Thomas A. Schweich v. Jeremiah W. Nixon [1]

Opinion handed down October 1, 2013

Thomas A. Schweich, the Missouri State Auditor, filed a declaratory judgment action to challenge Missouri State Governor Jeremiah W. Nixon’s announcement to withhold funds from the 2012 fiscal year (“FY 2012”) state budget for the Missouri legislature, the Supreme Court of Missouri, and the office of the Auditor.[2] The trial court held that the Governor had complete discretion to withhold or reduce expenditures provided that actual revenues were less than the estimated revenues at any time until the final day of the fiscal year.[3] However, the Governor was not authorized to increase appropriations based on an “estimated” designation on the line item.[4] After review, the Supreme Court of Missouri held that the Auditor did not have standing to seek declaratory judgment and the issue was ripe for review.[5] Accordingly, the action was dismissed without prejudice pursuant to Missouri Supreme Court Rule 84.14.[6]

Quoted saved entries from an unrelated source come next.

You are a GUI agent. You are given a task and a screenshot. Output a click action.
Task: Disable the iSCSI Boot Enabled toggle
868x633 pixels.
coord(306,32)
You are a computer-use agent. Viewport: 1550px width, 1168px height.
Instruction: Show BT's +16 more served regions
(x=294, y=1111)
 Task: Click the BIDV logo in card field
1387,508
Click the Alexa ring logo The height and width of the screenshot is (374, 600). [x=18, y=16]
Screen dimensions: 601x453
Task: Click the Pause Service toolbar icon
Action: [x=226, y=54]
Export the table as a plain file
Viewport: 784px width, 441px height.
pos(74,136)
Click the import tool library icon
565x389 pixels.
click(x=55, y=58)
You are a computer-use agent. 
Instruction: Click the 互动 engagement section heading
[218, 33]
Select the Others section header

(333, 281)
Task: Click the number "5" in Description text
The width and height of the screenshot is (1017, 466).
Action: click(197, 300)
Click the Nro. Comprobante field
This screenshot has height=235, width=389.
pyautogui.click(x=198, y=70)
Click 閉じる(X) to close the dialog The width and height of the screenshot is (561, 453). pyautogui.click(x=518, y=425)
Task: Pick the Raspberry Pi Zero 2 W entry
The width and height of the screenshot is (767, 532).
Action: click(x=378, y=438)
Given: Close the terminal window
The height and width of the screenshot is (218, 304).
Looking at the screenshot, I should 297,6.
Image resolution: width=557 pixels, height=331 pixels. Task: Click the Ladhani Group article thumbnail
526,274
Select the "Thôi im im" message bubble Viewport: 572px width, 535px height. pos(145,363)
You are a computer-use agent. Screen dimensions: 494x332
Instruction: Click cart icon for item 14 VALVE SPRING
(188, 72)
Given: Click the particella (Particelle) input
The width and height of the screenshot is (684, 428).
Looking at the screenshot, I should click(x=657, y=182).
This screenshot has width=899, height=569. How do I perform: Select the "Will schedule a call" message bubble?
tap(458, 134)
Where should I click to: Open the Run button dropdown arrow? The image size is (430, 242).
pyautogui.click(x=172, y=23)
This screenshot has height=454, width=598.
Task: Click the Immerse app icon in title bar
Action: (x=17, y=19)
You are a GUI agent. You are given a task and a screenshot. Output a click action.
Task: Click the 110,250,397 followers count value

I.       Facts and Holding

On June 10, 2011, the Governor announced that he would withhold $600,000 from the Missouri Legislature, $300,000 from the Missouri Auditor’s office, and $6 million from the Missouri Judiciary in FY 2012 pursuant to article IV, Section 27 of the Missouri Constitution.[7] The auditor commenced an audit of the Governor’s office on June 27, 2011, which was prior to the start of FY 2012, and filed petition for declaratory judgment challenging the Governor’s announcement on August 26, 2011.[8]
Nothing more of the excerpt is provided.